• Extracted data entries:

■ ■ ■

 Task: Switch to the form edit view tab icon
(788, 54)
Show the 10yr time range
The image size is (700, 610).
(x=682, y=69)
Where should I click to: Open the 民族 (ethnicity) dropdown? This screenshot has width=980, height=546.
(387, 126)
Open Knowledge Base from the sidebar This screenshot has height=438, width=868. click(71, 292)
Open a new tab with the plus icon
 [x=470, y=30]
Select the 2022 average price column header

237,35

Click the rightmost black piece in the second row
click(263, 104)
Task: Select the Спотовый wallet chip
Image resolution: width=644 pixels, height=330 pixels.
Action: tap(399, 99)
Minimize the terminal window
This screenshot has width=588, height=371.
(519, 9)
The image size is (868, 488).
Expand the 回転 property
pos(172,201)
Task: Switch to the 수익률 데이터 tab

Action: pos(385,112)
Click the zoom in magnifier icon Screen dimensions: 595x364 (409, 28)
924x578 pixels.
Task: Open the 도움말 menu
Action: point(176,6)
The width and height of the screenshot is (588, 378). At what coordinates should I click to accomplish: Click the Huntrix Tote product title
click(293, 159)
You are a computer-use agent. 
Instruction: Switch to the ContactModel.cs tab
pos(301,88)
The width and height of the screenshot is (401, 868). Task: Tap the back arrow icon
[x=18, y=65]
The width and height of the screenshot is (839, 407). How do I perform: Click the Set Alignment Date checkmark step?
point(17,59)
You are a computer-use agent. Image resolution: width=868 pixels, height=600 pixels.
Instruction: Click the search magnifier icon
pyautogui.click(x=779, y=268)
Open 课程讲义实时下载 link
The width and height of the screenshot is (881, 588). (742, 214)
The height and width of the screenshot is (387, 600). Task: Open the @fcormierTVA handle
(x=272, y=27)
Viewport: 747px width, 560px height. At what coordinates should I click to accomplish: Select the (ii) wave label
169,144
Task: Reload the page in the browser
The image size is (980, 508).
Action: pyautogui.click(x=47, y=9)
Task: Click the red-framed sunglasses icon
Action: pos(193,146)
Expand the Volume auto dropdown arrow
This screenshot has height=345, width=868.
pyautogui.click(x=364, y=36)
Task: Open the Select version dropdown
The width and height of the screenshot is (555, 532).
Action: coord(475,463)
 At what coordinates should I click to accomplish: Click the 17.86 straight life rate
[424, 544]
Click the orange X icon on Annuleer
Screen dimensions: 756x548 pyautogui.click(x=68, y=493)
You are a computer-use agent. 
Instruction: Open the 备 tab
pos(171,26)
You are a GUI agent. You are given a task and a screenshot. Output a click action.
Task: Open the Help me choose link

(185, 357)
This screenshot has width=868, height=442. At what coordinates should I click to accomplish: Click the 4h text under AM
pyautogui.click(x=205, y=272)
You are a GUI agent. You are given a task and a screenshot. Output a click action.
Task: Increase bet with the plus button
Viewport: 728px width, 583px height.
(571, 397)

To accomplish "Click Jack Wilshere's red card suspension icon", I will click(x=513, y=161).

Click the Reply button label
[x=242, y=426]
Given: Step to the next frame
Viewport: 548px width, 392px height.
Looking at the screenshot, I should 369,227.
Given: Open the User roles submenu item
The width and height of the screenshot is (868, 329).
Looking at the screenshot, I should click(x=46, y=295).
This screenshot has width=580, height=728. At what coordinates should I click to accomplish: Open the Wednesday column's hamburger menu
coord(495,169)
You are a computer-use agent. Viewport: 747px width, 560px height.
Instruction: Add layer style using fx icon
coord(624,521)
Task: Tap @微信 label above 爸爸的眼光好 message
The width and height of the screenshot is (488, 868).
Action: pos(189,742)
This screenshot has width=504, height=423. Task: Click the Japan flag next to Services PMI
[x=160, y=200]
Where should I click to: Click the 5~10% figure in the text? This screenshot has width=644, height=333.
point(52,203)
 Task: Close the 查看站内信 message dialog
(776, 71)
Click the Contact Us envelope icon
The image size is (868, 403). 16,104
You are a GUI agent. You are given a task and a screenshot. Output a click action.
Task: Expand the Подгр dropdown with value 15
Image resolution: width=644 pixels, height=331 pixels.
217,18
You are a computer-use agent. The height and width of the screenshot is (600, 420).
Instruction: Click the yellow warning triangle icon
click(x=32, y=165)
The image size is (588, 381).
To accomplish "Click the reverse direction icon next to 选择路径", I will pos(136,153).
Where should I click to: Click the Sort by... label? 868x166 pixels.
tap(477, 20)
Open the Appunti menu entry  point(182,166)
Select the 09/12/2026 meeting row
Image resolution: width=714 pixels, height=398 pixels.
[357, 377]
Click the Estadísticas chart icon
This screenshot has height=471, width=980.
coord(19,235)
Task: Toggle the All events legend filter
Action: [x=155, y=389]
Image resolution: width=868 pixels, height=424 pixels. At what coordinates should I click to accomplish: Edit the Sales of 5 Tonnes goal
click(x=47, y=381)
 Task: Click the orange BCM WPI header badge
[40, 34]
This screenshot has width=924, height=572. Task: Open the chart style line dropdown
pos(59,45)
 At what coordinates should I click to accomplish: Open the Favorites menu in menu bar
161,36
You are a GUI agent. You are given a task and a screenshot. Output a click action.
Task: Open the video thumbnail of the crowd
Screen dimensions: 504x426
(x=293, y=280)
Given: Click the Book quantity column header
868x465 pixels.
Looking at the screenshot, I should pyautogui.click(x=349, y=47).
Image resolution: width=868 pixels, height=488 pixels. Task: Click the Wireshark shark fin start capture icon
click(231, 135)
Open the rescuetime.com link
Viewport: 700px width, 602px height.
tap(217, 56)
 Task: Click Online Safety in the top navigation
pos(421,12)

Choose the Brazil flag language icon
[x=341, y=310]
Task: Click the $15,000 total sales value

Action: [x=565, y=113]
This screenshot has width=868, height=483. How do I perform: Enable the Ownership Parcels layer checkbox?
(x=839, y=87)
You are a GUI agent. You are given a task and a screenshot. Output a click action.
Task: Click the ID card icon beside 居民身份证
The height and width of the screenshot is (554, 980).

■ ■ ■

• What you should do: Word for word, write out every record.

• Your response:
 Task: Switch to the form edit view tab icon
(788, 54)
Show the 10yr time range
The image size is (700, 610).
(x=682, y=69)
Where should I click to: Open the 民族 (ethnicity) dropdown? This screenshot has width=980, height=546.
(387, 126)
Open Knowledge Base from the sidebar This screenshot has height=438, width=868. click(71, 292)
Open a new tab with the plus icon
 [x=470, y=30]
Select the 2022 average price column header

237,35

Click the rightmost black piece in the second row
click(263, 104)
Task: Select the Спотовый wallet chip
Image resolution: width=644 pixels, height=330 pixels.
Action: tap(399, 99)
Minimize the terminal window
This screenshot has width=588, height=371.
(519, 9)
The image size is (868, 488).
Expand the 回転 property
pos(172,201)
Task: Switch to the 수익률 데이터 tab

Action: pos(385,112)
Click the zoom in magnifier icon Screen dimensions: 595x364 (409, 28)
924x578 pixels.
Task: Open the 도움말 menu
Action: point(176,6)
The width and height of the screenshot is (588, 378). At what coordinates should I click to accomplish: Click the Huntrix Tote product title
click(293, 159)
You are a computer-use agent. 
Instruction: Switch to the ContactModel.cs tab
pos(301,88)
The width and height of the screenshot is (401, 868). Task: Tap the back arrow icon
[x=18, y=65]
The width and height of the screenshot is (839, 407). How do I perform: Click the Set Alignment Date checkmark step?
point(17,59)
You are a computer-use agent. Image resolution: width=868 pixels, height=600 pixels.
Instruction: Click the search magnifier icon
pyautogui.click(x=779, y=268)
Open 课程讲义实时下载 link
The width and height of the screenshot is (881, 588). (742, 214)
The height and width of the screenshot is (387, 600). Task: Open the @fcormierTVA handle
(x=272, y=27)
Viewport: 747px width, 560px height. At what coordinates should I click to accomplish: Select the (ii) wave label
169,144
Task: Reload the page in the browser
The image size is (980, 508).
Action: pyautogui.click(x=47, y=9)
Task: Click the red-framed sunglasses icon
Action: pos(193,146)
Expand the Volume auto dropdown arrow
This screenshot has height=345, width=868.
pyautogui.click(x=364, y=36)
Task: Open the Select version dropdown
The width and height of the screenshot is (555, 532).
Action: coord(475,463)
 At what coordinates should I click to accomplish: Click the 17.86 straight life rate
[424, 544]
Click the orange X icon on Annuleer
Screen dimensions: 756x548 pyautogui.click(x=68, y=493)
You are a computer-use agent. 
Instruction: Open the 备 tab
pos(171,26)
You are a GUI agent. You are given a task and a screenshot. Output a click action.
Task: Open the Help me choose link

(185, 357)
This screenshot has width=868, height=442. At what coordinates should I click to accomplish: Click the 4h text under AM
pyautogui.click(x=205, y=272)
You are a GUI agent. You are given a task and a screenshot. Output a click action.
Task: Increase bet with the plus button
Viewport: 728px width, 583px height.
(571, 397)

To accomplish "Click Jack Wilshere's red card suspension icon", I will click(x=513, y=161).

Click the Reply button label
[x=242, y=426]
Given: Step to the next frame
Viewport: 548px width, 392px height.
Looking at the screenshot, I should 369,227.
Given: Open the User roles submenu item
The width and height of the screenshot is (868, 329).
Looking at the screenshot, I should click(x=46, y=295).
This screenshot has width=580, height=728. At what coordinates should I click to accomplish: Open the Wednesday column's hamburger menu
coord(495,169)
You are a computer-use agent. Viewport: 747px width, 560px height.
Instruction: Add layer style using fx icon
coord(624,521)
Task: Tap @微信 label above 爸爸的眼光好 message
The width and height of the screenshot is (488, 868).
Action: pos(189,742)
This screenshot has width=504, height=423. Task: Click the Japan flag next to Services PMI
[x=160, y=200]
Where should I click to: Click the 5~10% figure in the text? This screenshot has width=644, height=333.
point(52,203)
 Task: Close the 查看站内信 message dialog
(776, 71)
Click the Contact Us envelope icon
The image size is (868, 403). 16,104
You are a GUI agent. You are given a task and a screenshot. Output a click action.
Task: Expand the Подгр dropdown with value 15
Image resolution: width=644 pixels, height=331 pixels.
217,18
You are a computer-use agent. The height and width of the screenshot is (600, 420).
Instruction: Click the yellow warning triangle icon
click(x=32, y=165)
The image size is (588, 381).
To accomplish "Click the reverse direction icon next to 选择路径", I will pos(136,153).
Where should I click to: Click the Sort by... label? 868x166 pixels.
tap(477, 20)
Open the Appunti menu entry  point(182,166)
Select the 09/12/2026 meeting row
Image resolution: width=714 pixels, height=398 pixels.
[357, 377]
Click the Estadísticas chart icon
This screenshot has height=471, width=980.
coord(19,235)
Task: Toggle the All events legend filter
Action: [x=155, y=389]
Image resolution: width=868 pixels, height=424 pixels. At what coordinates should I click to accomplish: Edit the Sales of 5 Tonnes goal
click(x=47, y=381)
 Task: Click the orange BCM WPI header badge
[40, 34]
This screenshot has width=924, height=572. Task: Open the chart style line dropdown
pos(59,45)
 At what coordinates should I click to accomplish: Open the Favorites menu in menu bar
161,36
You are a GUI agent. You are given a task and a screenshot. Output a click action.
Task: Open the video thumbnail of the crowd
Screen dimensions: 504x426
(x=293, y=280)
Given: Click the Book quantity column header
868x465 pixels.
Looking at the screenshot, I should pyautogui.click(x=349, y=47).
Image resolution: width=868 pixels, height=488 pixels. Task: Click the Wireshark shark fin start capture icon
click(231, 135)
Open the rescuetime.com link
Viewport: 700px width, 602px height.
tap(217, 56)
 Task: Click Online Safety in the top navigation
pos(421,12)

Choose the Brazil flag language icon
[x=341, y=310]
Task: Click the $15,000 total sales value

Action: [x=565, y=113]
This screenshot has width=868, height=483. How do I perform: Enable the Ownership Parcels layer checkbox?
(x=839, y=87)
You are a GUI agent. You are given a task and a screenshot. Output a click action.
Task: Click the ID card icon beside 居民身份证
The height and width of the screenshot is (554, 980).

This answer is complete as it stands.